Nos hallamos en la mayor crisis económica y social que ha existido nunca en los últimos cincuenta años. Sin embargo, como ejemplo de democracia el Gobierno quiere promulgar una Ley de Transparencia. Parece que nuestras instituciones guardan tanto oscurantismo que hace falta una Ley para regularizar aquello que por lógica y por razón debiera de ser innato y natural. Cierto es que los ciudadanos merecemos y exigimos que se nos diga a dónde va nuestro dinero, su uso y su fin, pero no como una exigencia normativa, sino como una obligación de ser.
Aquel que usa el dinero ajeno (y público) está obligado a dar cuenta de él. Son los ciudadanos los soberanos de este sistema que entre todos, con nuestro trabajo y sacrificio, a través de nuestros impuestos sostenemos. Por ello me pregunto: ¿acaso es una Ley necesaria para regularizar un principio que en Democracia debiera ser fundamental? Toda institución que se nutra o utilice fondos públicos debería detallar de manera pública y transparente su fin, de manera que todos los ciudadanos tuvieran acceso a dichos datos.
Por la propia naturaleza del sistema que se levanta gracias a nuestros impuestos, debiéramos de conocer el origen y destino de los mismos, pero no como un favor que nos ofrece el poder legislativo, sino como una exigencia que al ser hombres de bien debieran hacer por razón de sí.
Con asombro encuentro que el Parlamento esté preparando una Ley de Transparencia cuando, por esencia, en una Democracia la transparencia debiera ser un dogma y no un sustantivo que como tantos otros queda en papel mojado. Será por hipocresía con la ciudadanía que esta Ley necesita de un largo articulado para ser promulgada, o quizá ello se deba a la falta de democratización política de nuestro sistema. En esta dirección no sería extraño encontrar una Ley de Democratización o Ley de Justicia para ser más demócratas o más Justos.
La Transparencia es la esencia de una Democracia, por lo que si no hay Transparencia no habrá Democracia.
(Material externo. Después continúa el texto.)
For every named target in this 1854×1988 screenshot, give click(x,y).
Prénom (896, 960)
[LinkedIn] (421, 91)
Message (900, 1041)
El debate parlamentario no debiera centrarse en la supuesta transparencia que de por sí debiéramos de ya tener los ciudadanos hacía mucho tiempo, sino en garantizar que el sistema que tenemos sea realmente demócrata. Una Democracia en la que los tres poderes del estado están controlados por el mismo ente de poder nunca debiera ser llamada Democracia, y esto hoy es una triste realidad. Un Estado dónde el Gobierno controla al legislativo y el legislativo controla el Poder Judicial se carece en definitiva de Justicia y por ende de Libertad, puesto que el sometimiento de la Ley queda sumido a los colores e intereses políticos.
Una Ley de Transparencia que no tendría que ser necesaria por ser la misma de por sí una condición sine qua non en toda Democracia, genera serias dudas sobre si lo que nos hace falta es un sistema político alternativo al que actualmente llamamos o conocemos como Democracia. La actual crisis económica sólo se solucionará con una profunda reforma que ponga fin a nuestra crisis política, y esta no se terminará con una Ley de Transparencia, sino con una profunda reforma estructural de nuestro sistema, en el que los tres poderes del estado moderno dibujados por Montesquieu sean realmente independientes y transparentes entre sí con el fin de su correcto interactuar, puesto que, “sin transparencia, no hay democracia y sin democracia no hay Libertad”.